Distance Over Time é, facilmente, o melhor álbum do quinteto formado por James LaBrie, John Petrucci, Jordan Rudess e John Myung desde a chegada de Mangini. É um trabalho muito melhor que os anteriores, mais dinâmico e com canções que soam mais naturais, quentes e menos mecânicas que os discos anteriores, especialmente o megalomaníaco The Astonishing. E é também mais do que isso, pois não seria exagero classificá-lo como o álbum mais sólido do Dream Theater desde o pesado e sombrio Train of Thought, lançado em 2003, e que foi o último grande disco da banda com Portnoy.
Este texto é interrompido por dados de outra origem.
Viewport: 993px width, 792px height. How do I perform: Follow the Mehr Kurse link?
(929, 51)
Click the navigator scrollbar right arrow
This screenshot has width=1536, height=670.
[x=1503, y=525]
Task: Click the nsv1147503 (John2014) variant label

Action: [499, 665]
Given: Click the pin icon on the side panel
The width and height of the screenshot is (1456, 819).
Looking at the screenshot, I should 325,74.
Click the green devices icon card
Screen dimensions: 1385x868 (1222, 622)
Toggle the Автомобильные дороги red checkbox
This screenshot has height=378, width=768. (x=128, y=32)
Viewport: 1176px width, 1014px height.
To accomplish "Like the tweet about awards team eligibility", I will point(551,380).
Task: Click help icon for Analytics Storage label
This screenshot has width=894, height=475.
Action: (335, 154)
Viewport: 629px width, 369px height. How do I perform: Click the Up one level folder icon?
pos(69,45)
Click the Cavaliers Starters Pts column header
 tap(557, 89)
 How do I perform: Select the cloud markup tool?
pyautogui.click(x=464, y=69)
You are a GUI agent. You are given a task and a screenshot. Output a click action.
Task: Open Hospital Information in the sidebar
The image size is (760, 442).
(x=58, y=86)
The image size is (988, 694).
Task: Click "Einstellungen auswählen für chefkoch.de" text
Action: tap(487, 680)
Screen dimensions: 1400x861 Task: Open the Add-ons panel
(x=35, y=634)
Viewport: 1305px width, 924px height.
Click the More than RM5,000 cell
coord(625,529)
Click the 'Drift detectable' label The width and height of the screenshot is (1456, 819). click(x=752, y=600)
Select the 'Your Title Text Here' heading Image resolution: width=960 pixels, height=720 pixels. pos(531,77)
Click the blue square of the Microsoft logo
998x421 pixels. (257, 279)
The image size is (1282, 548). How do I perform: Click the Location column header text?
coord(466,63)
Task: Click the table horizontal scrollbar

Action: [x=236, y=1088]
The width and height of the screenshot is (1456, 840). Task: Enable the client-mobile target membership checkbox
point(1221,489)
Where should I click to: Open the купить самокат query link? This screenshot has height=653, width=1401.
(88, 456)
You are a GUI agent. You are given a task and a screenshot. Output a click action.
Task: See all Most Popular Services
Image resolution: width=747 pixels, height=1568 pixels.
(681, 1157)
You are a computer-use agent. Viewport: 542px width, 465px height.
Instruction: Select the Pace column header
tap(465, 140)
O que faz de Distance Over Time um álbum tão bom é a abordagem mais direta e descomplicada das músicas. O Dream Theater não abriu mão de sua tradição prog metal, mas trabalhou a técnica muito acima da média dos músicos a favor das canções. O resultado são faixas que funcionam isoladamente, trazem bons ganchos melódicos e refrãos atrativos em faixas que são inegavelmente mais diretas. É claro que o disco tem as tradicionais canções mais longas, como é o caso de “At Wit’s End” e “Pale Blue Dot”, mas elas soam super bem resolvidas e sem momentos desnecessários e auto indulgentes, como já aconteceu em situações anteriores.

Mike Mangini soa menos amarrado, menos duro, menos robótico, conseguindo sair de seu universo essencialmente técnico e entregando uma performance que conversa e contribui decisivamente para o ótimo resultado alcançado. E os outros músicos seguem igualmente essa abordagem, fazendo com que o disco soe mais humano e próximo do ouvinte. A sensação é de estar ouvindo um álbum de prog metal que funciona e empolga como a banda já fez anteriormente em sua carreira em clássicos como Images and Words (1992), Awake (1994) e Metropolis Pt. 2: Scenes from a Memory (1999). Não estou afirmando que o Dream Theater alcançou o grau de excelência desses discos, mas a sensação que a audição do álbum proporciona é semelhante ao que esse trio nos fez sentir no passado.

Se você andava distante do Dream Theater, Distance Over Time é um bom momento para você voltar a ouvir a banda. Uma surpresa agradável está a sua espera.